Compound Press published Fiddlehead, a long poem by Steven Toussaint, late in the Southern Hemisphere Summer of 2014 (April-ish). It has now gone out of print, but a really wonderful recording has been made of Steven reading the work in its entirety. This is great news for experiencing this poem, because one of the most compelling features that made the manuscript stand out to us was the presence of a refrain, repeated like semi-regular clockwork throughout:
Photo credit: Robert Cross
Appearances of this unabashedly archaic and pointed device would seem to be few and far between in (Anglo-US) contemporary poetry more intent on the nebulous. But Steven is working with Dante, calling back to pre-modern and medieval forms. He is also working with timescales both geological and mythical, as the formation of Auckland's volcanic field is mapped onto Dante's mountain island of Purgatory—the “montagna bruna / per la distanza” Ulysses describes to Dante, which he saw from his ship before the sea swallowed him and his doomed companions (Inferno XXVI).
Geological epochs are long (the previous Pleistocene clocked in around 2.5 million years), and tend to be defined by a novel driving force that is different from previous ages (the Holocene enters with the thawing of a glaciation/ice age). In the (speculative) Anthropocene, when human (anthropic) activity elevates itself towards justifying a new geological epoch under its stage direction, time starts to do some strange things.

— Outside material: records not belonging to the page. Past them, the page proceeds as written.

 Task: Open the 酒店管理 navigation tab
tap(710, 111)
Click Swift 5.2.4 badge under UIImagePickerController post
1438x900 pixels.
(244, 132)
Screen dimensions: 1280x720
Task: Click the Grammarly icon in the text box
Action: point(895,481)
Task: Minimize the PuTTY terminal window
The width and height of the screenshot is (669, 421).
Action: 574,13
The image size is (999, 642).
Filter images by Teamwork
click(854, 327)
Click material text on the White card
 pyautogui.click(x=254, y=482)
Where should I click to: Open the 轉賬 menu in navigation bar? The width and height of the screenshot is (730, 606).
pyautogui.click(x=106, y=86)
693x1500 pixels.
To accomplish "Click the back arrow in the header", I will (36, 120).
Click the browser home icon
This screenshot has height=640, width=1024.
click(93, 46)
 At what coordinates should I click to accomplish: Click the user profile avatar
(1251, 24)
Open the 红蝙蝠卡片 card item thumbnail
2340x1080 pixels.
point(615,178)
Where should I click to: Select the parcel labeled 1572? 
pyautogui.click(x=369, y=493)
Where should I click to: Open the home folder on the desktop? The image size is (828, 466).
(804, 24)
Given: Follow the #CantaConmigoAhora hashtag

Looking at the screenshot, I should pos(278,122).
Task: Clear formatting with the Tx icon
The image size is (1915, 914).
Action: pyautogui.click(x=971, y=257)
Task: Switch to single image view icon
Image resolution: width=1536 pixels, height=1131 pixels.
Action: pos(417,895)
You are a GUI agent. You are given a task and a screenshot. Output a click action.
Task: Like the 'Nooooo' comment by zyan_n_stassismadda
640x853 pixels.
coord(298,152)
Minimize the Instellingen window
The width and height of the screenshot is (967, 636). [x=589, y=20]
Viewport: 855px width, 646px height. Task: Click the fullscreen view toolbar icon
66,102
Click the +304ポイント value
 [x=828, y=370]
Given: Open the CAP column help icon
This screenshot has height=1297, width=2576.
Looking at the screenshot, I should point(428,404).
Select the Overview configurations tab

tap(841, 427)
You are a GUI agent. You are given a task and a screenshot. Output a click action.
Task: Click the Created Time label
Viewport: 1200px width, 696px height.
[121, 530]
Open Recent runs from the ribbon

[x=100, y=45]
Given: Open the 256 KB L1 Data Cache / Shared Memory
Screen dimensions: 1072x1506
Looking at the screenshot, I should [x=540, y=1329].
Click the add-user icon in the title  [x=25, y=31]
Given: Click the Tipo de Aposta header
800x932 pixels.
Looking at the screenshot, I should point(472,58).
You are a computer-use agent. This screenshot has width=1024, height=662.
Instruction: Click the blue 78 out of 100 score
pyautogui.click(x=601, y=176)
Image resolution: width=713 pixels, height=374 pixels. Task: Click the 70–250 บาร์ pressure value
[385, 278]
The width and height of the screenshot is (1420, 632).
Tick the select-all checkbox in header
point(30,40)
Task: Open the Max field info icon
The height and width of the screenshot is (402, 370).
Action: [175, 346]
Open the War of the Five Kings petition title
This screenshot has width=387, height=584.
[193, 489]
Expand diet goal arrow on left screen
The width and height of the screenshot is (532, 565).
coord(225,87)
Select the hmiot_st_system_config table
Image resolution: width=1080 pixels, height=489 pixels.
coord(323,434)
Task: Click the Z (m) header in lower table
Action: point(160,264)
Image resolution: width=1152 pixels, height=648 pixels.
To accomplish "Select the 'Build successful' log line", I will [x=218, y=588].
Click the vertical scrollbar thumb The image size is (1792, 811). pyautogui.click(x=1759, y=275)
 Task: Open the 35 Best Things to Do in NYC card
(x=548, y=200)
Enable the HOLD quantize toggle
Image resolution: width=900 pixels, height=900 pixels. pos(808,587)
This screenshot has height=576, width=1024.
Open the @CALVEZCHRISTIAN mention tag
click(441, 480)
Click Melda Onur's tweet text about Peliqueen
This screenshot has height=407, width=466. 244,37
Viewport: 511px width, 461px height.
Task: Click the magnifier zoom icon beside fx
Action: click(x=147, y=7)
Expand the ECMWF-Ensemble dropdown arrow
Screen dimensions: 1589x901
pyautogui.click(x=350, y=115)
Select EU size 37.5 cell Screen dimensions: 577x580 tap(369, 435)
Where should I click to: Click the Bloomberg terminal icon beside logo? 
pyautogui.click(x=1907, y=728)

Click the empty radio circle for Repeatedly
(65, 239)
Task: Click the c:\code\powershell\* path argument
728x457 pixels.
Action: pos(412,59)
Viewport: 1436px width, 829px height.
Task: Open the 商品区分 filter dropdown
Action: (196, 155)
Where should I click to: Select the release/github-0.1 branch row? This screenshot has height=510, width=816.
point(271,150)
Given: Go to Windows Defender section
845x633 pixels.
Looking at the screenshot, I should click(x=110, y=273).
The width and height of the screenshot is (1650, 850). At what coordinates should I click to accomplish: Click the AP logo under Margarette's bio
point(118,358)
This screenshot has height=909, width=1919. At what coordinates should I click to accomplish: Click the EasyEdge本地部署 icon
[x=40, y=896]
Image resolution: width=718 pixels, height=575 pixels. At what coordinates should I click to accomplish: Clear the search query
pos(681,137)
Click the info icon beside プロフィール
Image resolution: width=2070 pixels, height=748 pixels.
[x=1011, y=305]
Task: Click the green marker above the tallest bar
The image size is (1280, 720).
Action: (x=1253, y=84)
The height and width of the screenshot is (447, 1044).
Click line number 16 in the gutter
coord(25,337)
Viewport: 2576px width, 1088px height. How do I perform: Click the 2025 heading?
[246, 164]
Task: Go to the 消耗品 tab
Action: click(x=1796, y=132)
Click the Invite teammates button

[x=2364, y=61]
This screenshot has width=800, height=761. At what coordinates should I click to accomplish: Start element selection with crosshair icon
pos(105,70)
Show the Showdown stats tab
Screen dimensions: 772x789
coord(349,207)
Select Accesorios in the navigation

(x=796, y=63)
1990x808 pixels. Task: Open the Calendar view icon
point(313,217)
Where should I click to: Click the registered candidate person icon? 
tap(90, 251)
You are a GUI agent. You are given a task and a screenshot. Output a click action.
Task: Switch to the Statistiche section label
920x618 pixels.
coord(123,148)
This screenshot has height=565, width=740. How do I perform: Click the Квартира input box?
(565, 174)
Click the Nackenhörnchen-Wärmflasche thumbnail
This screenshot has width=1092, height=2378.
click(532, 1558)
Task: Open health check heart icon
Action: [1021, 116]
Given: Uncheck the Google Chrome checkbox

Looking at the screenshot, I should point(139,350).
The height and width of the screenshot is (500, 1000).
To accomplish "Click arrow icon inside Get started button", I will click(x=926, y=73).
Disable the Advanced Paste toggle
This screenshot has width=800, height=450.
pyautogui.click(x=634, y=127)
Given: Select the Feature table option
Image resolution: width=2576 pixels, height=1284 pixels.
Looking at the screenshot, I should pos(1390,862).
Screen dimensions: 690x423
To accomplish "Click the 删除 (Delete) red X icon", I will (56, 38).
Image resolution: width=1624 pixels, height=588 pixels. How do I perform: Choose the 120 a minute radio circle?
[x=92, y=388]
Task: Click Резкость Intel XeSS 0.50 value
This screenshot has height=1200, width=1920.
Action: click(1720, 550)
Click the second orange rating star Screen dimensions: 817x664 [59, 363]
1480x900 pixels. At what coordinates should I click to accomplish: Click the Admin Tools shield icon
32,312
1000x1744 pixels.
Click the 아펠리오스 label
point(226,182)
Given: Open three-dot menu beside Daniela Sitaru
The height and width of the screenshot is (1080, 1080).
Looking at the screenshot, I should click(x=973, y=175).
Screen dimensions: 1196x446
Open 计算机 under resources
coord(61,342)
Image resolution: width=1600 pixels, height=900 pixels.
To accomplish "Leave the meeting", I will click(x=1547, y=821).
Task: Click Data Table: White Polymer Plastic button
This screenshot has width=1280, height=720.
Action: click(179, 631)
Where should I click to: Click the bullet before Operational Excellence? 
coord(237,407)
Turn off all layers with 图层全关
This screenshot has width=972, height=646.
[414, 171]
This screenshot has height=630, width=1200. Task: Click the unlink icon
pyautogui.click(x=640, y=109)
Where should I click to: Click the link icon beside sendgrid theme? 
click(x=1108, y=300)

We are forced to realise that irrevocable human scuplting of the planet didn't simply start up in the 20th Century when we realised climate change might be getting bad. It didn't even begin with the Industrial Revolution in the 19th Century, but quite possibly originates with the advent of agriculture 10-12 thousand years ago. What's more, the Anthropocene actually might not even look very much like a geological epoch at all (just another strangeness) . . . It has to be short (relatively speaking), because it is defined by its creators crafting conditions in which they can no longer survive to continue crafting those (or any other) conditions.
So we live in end times; we always do (“Every generation thinks it's the end of the world”). But contemporary culture seems to think the 20th Century and the threat of nuclear annihilation is the very first time apocalypse has approached reality. The key to the Anthropocene is its testimonial that we have been living in end times for thousands of years longer than is generally considered. By placing itself on the geological timescale, it also reminds us that even the so-called “end” will happen immensely gradually. McKenzie Wark: “Who could have guessed that when the flood came it would come in slow motion, over forty decades rather than forty nights?” By which he surely means it will take even longer. Hell, it might even feel natural, like the onset and adoption of new technology that at first feels strange and invasive.
The time-bound strangeness I am trying to get at is that the Anthropocene (an idea I am obviously invested in) is at the same time surprisingly short, yet longer than we could ever have thought, and we likely don't even notice.
One of the main artistic reactions to the ever-end of this epoch that I am interested in is Joyelle McSweeney's so-called “Necropastoral”. Among its many facets lurks a maxim that might simply go: BE ANACHRONISTIC. Flex, bend, and wrap/warp time. There is no going back, but what does it mean to perpetually go forward in a world that is perpetually ending? Why can't we remember the future?
This is a very very roundabout way of working back around (via my own current aesthetic/political interests/biases) to the device of Steven's refrain. Formal poetic devices have long been recognised as a way of marking the passage of time. Paraphrasing Glyn Maxwell to some degree: Meter is the sound of the world turning, the grass growing. To use a mechanism of traditional time in a stylistically anachronistic manner seems to me particularly well in tune with the weird-era aesthetic ultimatums of the Anthropocene. This, punctuating language that sifts through the crisp brittleness of all kinds of clay and dirt (earth) with the force of tectonic subduction.
Of course it also recalls oral traditions of semi-mnemonic markers stringing along performance, and this is why it is magnificent to hear that Steven has been recorded reading Fiddlehead in its entirety for the Six Pack Sound series over at the New Zealand Electronic Poetry Centre (NZEPC).
It clocks in around 17 minutes and is warped time perfectly spent. This recording adds something really valuable to our understanding of this impressive work in particular, but also to this poet and his practice.